Nanotechnologie zur Reparatur von Zellen
Der US-Techniktheoretiker Robert Freitas äußert sich im TR-Interview über den Stand der Nanomedizin, sein Konzept von Nanorobotern für die Zellreparatur und den Stand der Molekularen Nanotechnologie.
Bereits in drei bis fünf Jahren könnte "die erste experimentelle Demonstration einer diamantartigen Mechanosynthese" gelingen, meint der US-Nanotechnologe Robert Freitas im Interview mit Technology Review.

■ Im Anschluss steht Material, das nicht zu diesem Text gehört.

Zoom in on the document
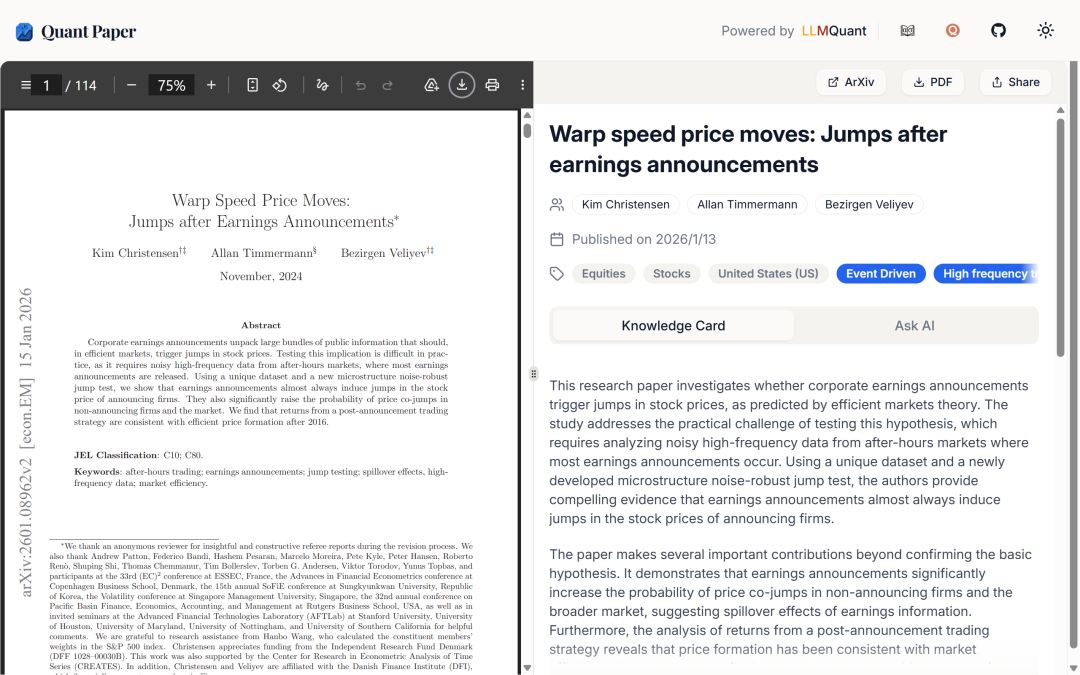 [x=211, y=84]
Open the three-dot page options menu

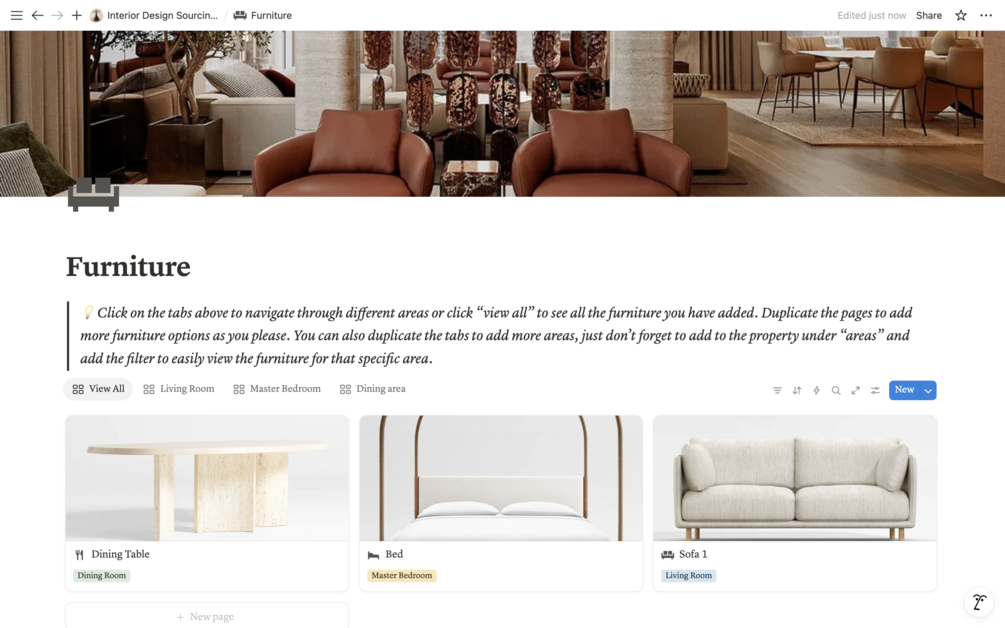[986, 15]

Freitas, der sich besonders auf die medizinische Anwendung der Nanotechnologie spezialisiert hat, ist überzeugt, dass es gelingen kann, Nanoroboter zur Reparatur von Zellen einzusetzen.

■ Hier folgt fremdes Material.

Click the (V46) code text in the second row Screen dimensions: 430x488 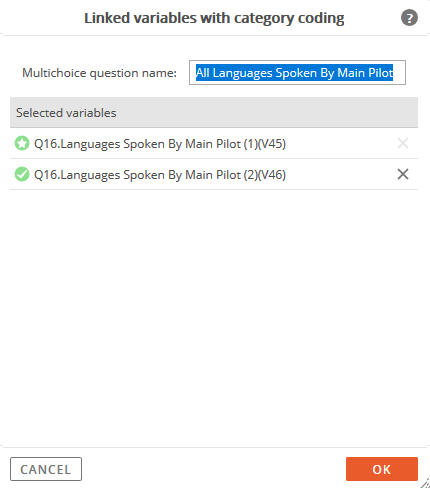(272, 175)
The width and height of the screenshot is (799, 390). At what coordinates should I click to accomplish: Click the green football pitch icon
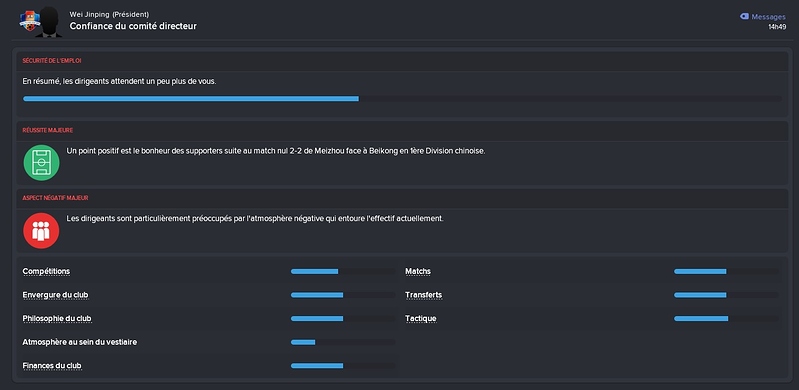(41, 163)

"Langfristig, sagen wir in zwanzig Jahren, wird es eine weiterentwickelte Nanomedizin geben, die neue Techniken für eine Fertigung von molekularer Genauigkeit ausnutzt", sagte Freitas gegenüber Technology Review online. "Dazu kommt eine massiv parallele Herstellung von Nanosystemen und -robotern, die sich für ausgeklügelte Diagnosen und Therapien einsetzen lassen. Eine davon wird die Reparatur von Zellen sein."

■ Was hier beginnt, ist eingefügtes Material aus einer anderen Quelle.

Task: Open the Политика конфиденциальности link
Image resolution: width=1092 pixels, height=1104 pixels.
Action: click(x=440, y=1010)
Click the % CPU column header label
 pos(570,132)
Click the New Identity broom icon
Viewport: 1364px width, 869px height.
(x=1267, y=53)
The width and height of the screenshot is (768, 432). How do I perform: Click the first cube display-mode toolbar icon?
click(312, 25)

In mehreren Büchern hatte der US-amerikanische Ingenieur Eric Drexler seit den achtziger Jahren das Konzept einer "Molekularen Nanotechnologie" entworfen. Ihr Kernstück: winzige autonome Nanoroboter, die einzelne Atome und Moleküle greifen und platzieren können. Während sich Drexler inzwischen von der Idee der Nanoroboter distanziert hat, arbeitet Robert Freitas weiterhin in dieser Richtung.